APT-1011 therapy led to an elevated decrease in oesophageal eosinophil counts, eosinophilic oesophagitis Endoscopic Reference Score, patient global assessment, and symptom-based eosinophilic oesophagitis activity index from baseline to end of therapy (Week 8) in comparison with placebo. No mortality, serious or severe treatment-emergent adverse events (TEAEs), and discontinuations from the trial associated with TEAE were witnessed.

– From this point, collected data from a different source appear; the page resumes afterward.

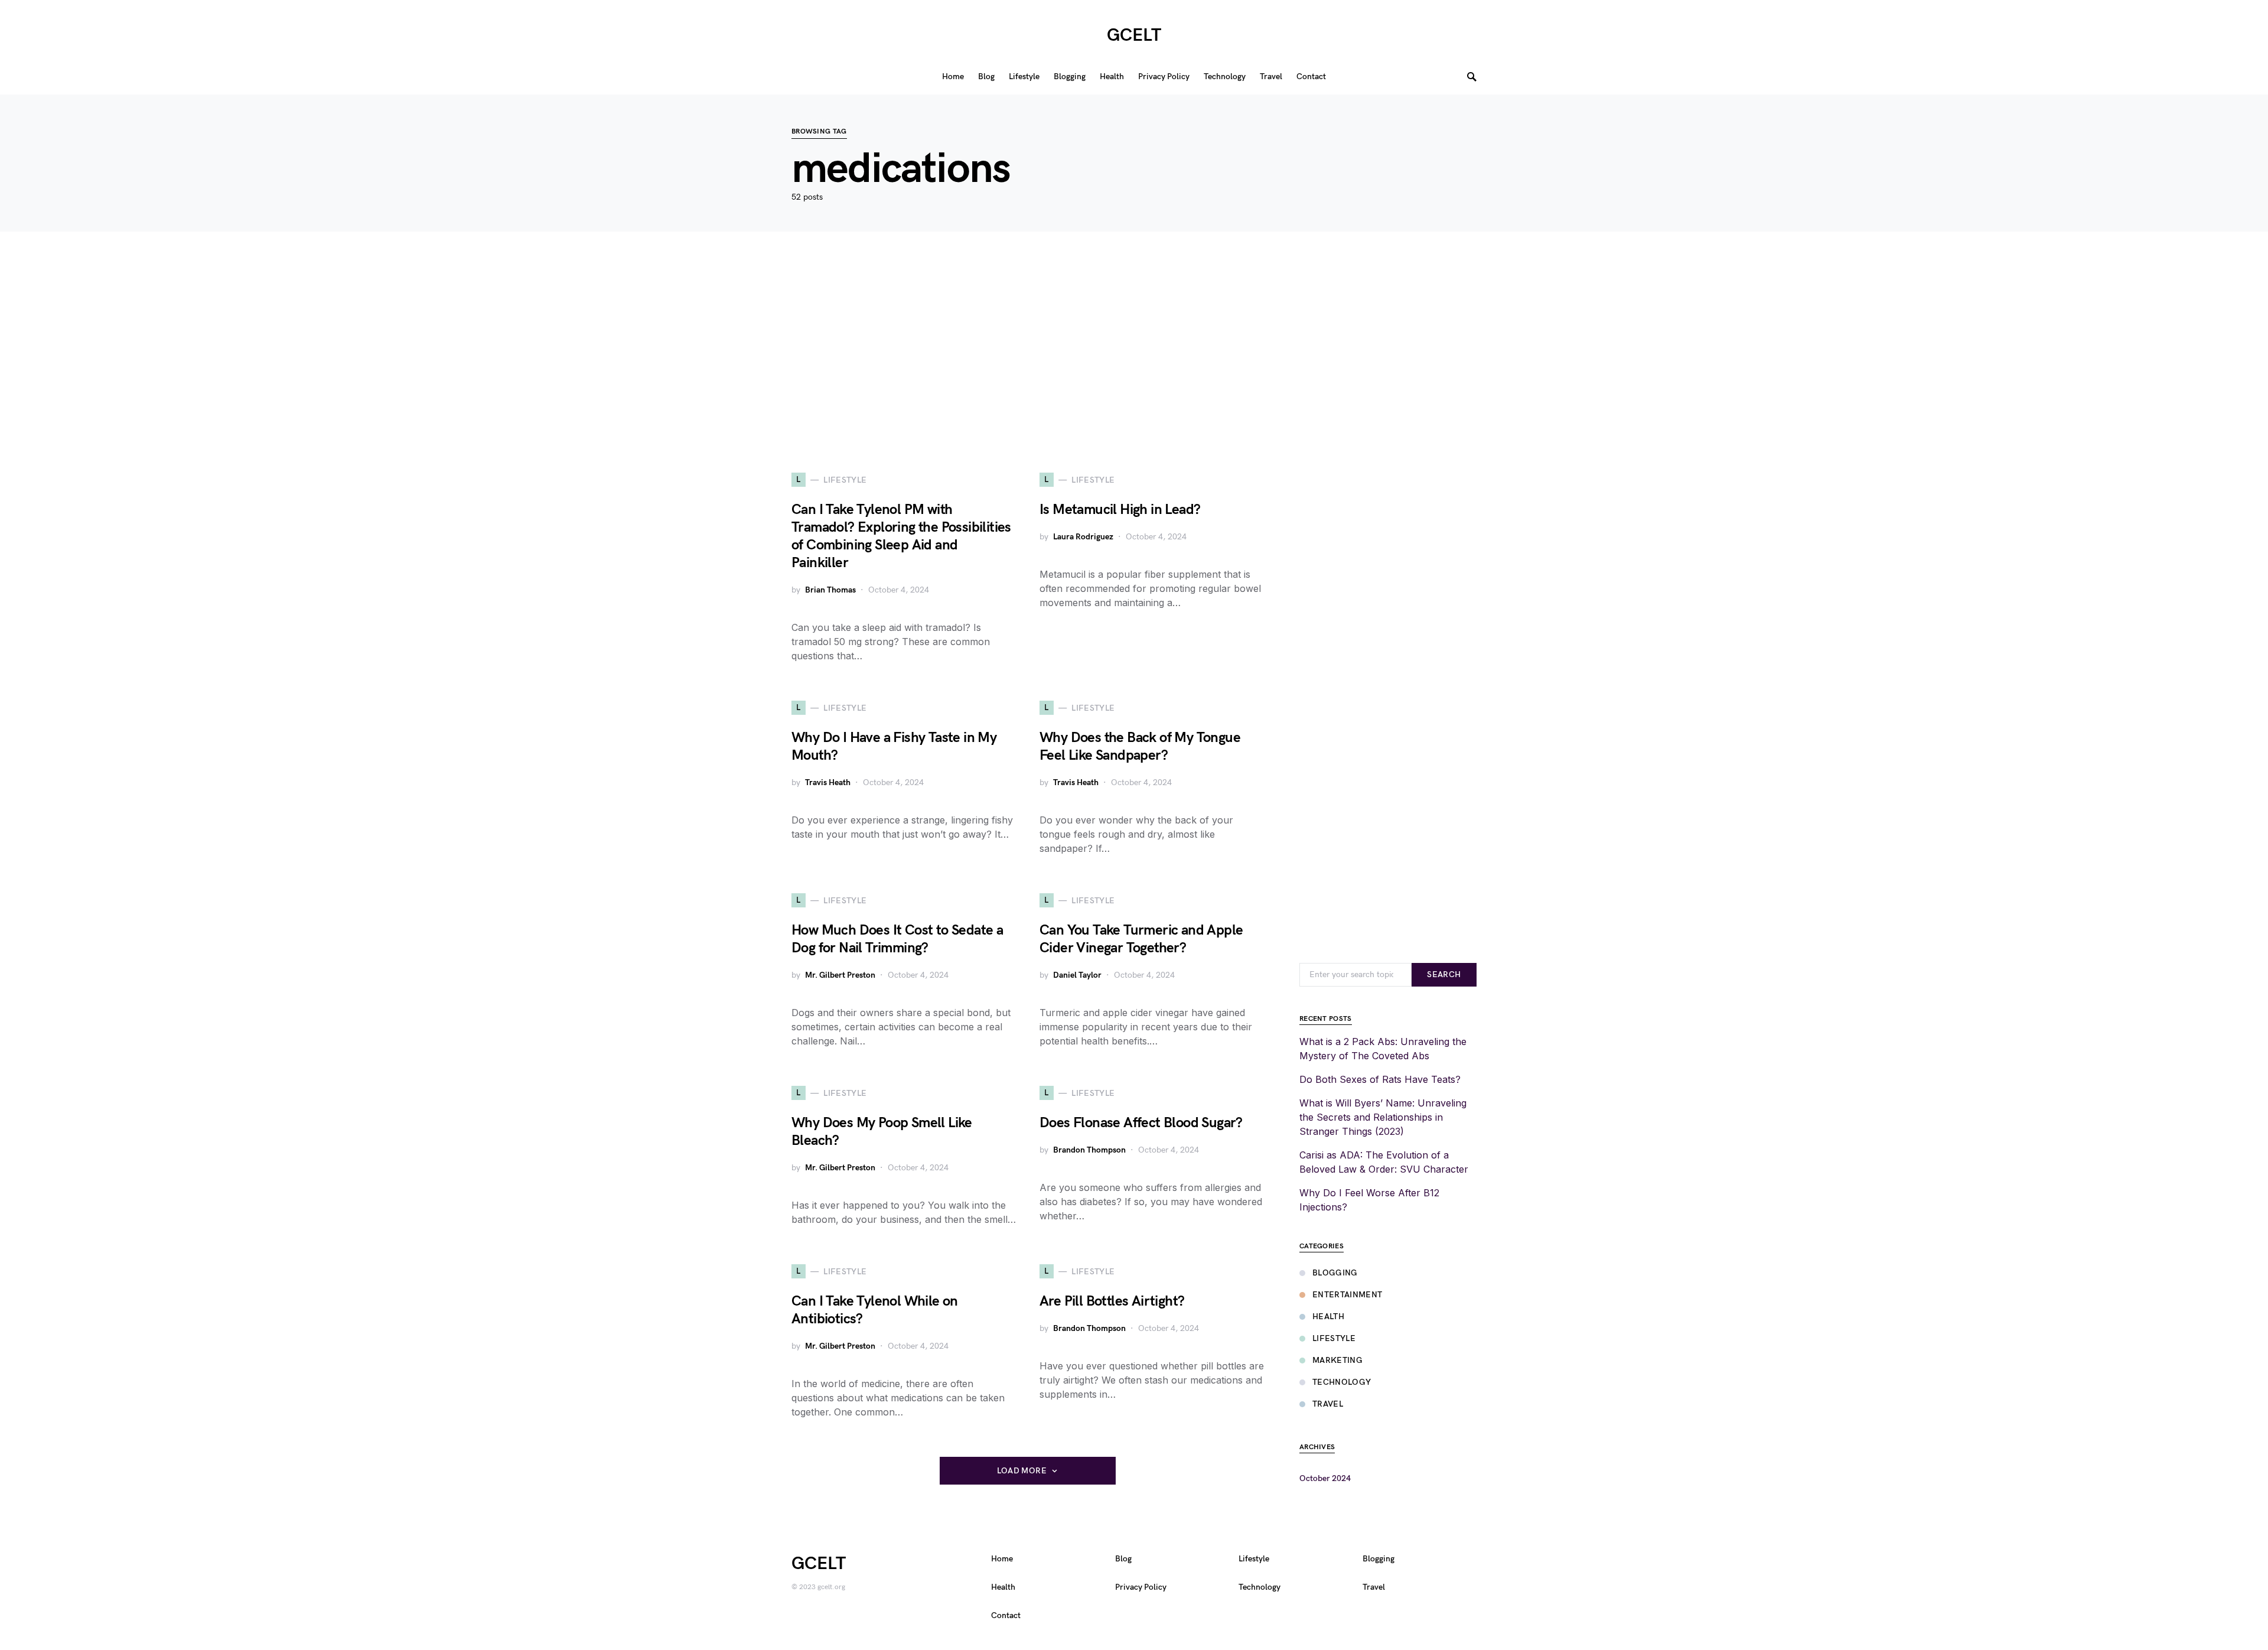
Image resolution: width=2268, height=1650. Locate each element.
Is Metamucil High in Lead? (1120, 509)
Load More (1022, 1471)
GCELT (1134, 35)
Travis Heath (827, 782)
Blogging (1335, 1273)
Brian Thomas (830, 590)
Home (1002, 1559)
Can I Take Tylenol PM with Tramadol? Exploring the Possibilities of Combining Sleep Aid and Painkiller (901, 536)
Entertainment (1347, 1295)
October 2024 (1325, 1478)
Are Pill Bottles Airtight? (1112, 1301)
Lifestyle (1333, 1338)
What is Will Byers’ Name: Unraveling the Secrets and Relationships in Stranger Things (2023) (1383, 1117)
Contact (1006, 1615)
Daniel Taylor (1077, 975)
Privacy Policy (1140, 1587)
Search (1444, 974)
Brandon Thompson (1089, 1150)
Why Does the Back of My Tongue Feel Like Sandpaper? (1140, 746)
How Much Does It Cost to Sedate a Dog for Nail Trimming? (897, 939)
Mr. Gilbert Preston (840, 975)
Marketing (1337, 1360)
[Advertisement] (1134, 352)
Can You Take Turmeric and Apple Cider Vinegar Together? (1141, 939)
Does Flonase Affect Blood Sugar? (1141, 1122)
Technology (1341, 1382)
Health (1328, 1316)
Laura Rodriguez (1083, 537)
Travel (1327, 1404)
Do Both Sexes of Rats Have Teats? (1380, 1079)
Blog (1123, 1559)
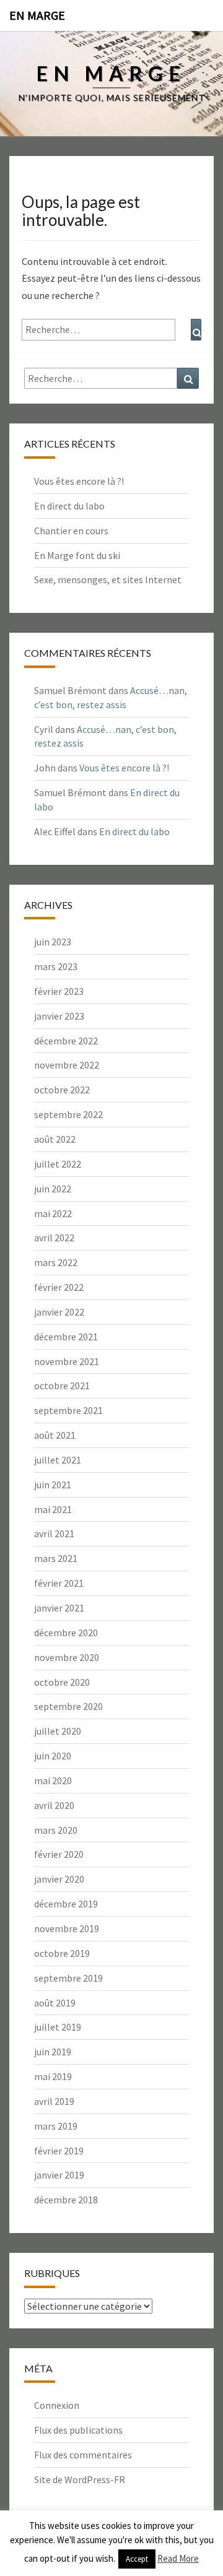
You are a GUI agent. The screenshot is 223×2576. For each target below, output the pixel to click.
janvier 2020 (59, 1879)
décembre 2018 (66, 2199)
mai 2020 (53, 1780)
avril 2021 (54, 1533)
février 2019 (59, 2150)
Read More (178, 2558)
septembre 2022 (68, 1114)
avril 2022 (54, 1237)
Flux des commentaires (83, 2454)
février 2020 (59, 1854)
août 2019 (55, 2003)
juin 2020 (52, 1756)
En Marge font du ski (77, 555)
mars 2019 (55, 2126)
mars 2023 (55, 966)
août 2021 (55, 1435)
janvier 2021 (59, 1608)
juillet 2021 (57, 1460)
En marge (37, 15)
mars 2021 (55, 1558)
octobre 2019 (62, 1953)
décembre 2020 (66, 1632)
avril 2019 (54, 2101)
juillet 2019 (57, 2027)
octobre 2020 (62, 1682)
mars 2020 (55, 1830)
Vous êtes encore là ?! (79, 481)
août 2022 (55, 1139)
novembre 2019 (66, 1928)
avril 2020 (54, 1805)
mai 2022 (53, 1213)
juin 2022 (52, 1188)
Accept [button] (137, 2559)
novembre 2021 (66, 1361)
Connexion (56, 2405)
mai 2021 (53, 1509)
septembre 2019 (68, 1978)
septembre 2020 (68, 1706)
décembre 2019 (66, 1903)
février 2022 (59, 1287)
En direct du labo (69, 506)
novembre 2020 (66, 1657)
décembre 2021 (66, 1336)
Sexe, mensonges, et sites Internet (107, 579)
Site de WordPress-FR (79, 2479)
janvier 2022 (59, 1312)
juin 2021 (52, 1484)
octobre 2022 (62, 1089)
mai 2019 (53, 2076)
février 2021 (59, 1583)
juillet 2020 (57, 1731)
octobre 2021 (62, 1385)
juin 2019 (52, 2051)
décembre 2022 (66, 1040)
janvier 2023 (59, 1016)
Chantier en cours (71, 530)
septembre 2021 (68, 1410)
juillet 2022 (57, 1164)
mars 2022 (55, 1262)
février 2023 (59, 991)
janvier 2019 (59, 2175)
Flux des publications (78, 2430)
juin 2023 (52, 941)
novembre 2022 (66, 1065)
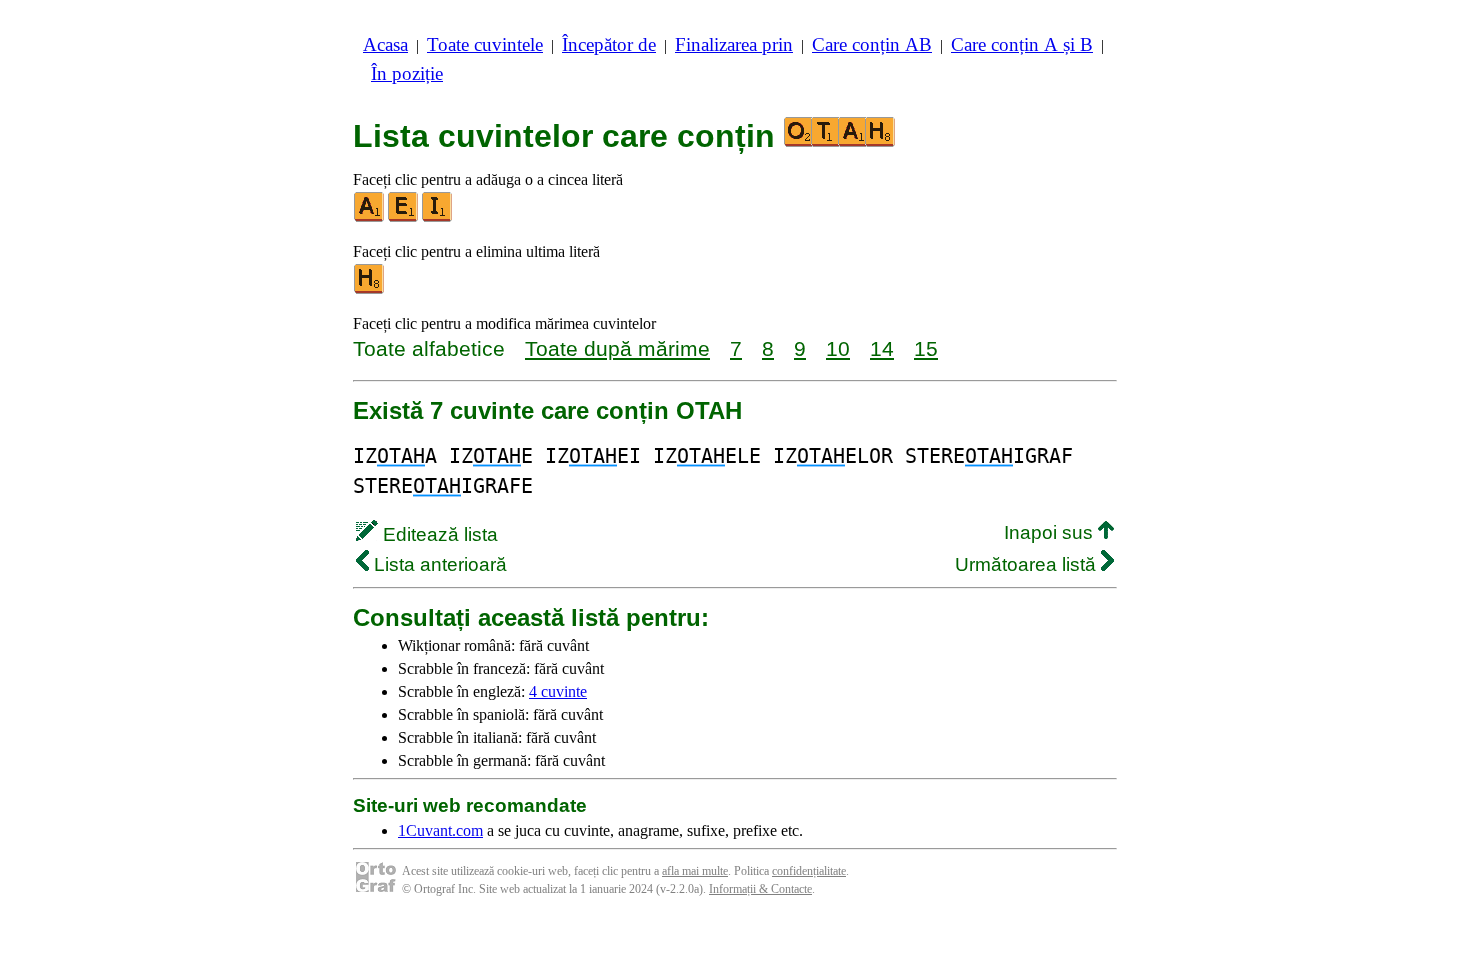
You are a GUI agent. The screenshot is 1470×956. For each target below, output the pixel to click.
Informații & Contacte (760, 889)
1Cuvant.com (440, 830)
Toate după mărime (617, 348)
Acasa (385, 44)
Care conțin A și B (1022, 44)
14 (882, 348)
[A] (370, 217)
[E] (404, 217)
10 (838, 348)
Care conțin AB (872, 44)
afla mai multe (695, 871)
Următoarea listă (1028, 564)
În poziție (407, 73)
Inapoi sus (1051, 532)
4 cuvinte (558, 691)
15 (926, 348)
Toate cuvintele (485, 44)
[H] (370, 289)
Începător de (609, 44)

In one individual allocated to 1.5 mg APT-1011, a decline in cortisol was noted, but without any proof of adrenal insufficiency. Exploratory efficacy outcomes illustrated improvement in symptoms, endoscopic and histologic findings. Thus, APT-1011, a new orally disintegrating tablet formulation of fluticasone is safe and well-tolerated and thus offers an effective therapeutic strategy to manage patients suffering from eosinophilic oesophagitis.
Fluticasone propionate found to improve nasal symptoms of seasonal allergic rhinitis
In a randomized trial, fluticasone propionate aqueous nasal spray 200 mcg used as needed (FP200PRN) was found to effectively treat nasal symptoms (nasal congestion, rhinorrhea, nasal itching, and sneezing) linked with seasonal allergic rhinitis in patients 12 years and older.
This study was carried out to explore the efficacy and safety of four weeks treatment with FP200PRN in 241 patients suffering from seasonal allergic rhinitis. Fluticasone propionate was also found to have a minimized occurrence of side effects in comparison with regular once-daily usage.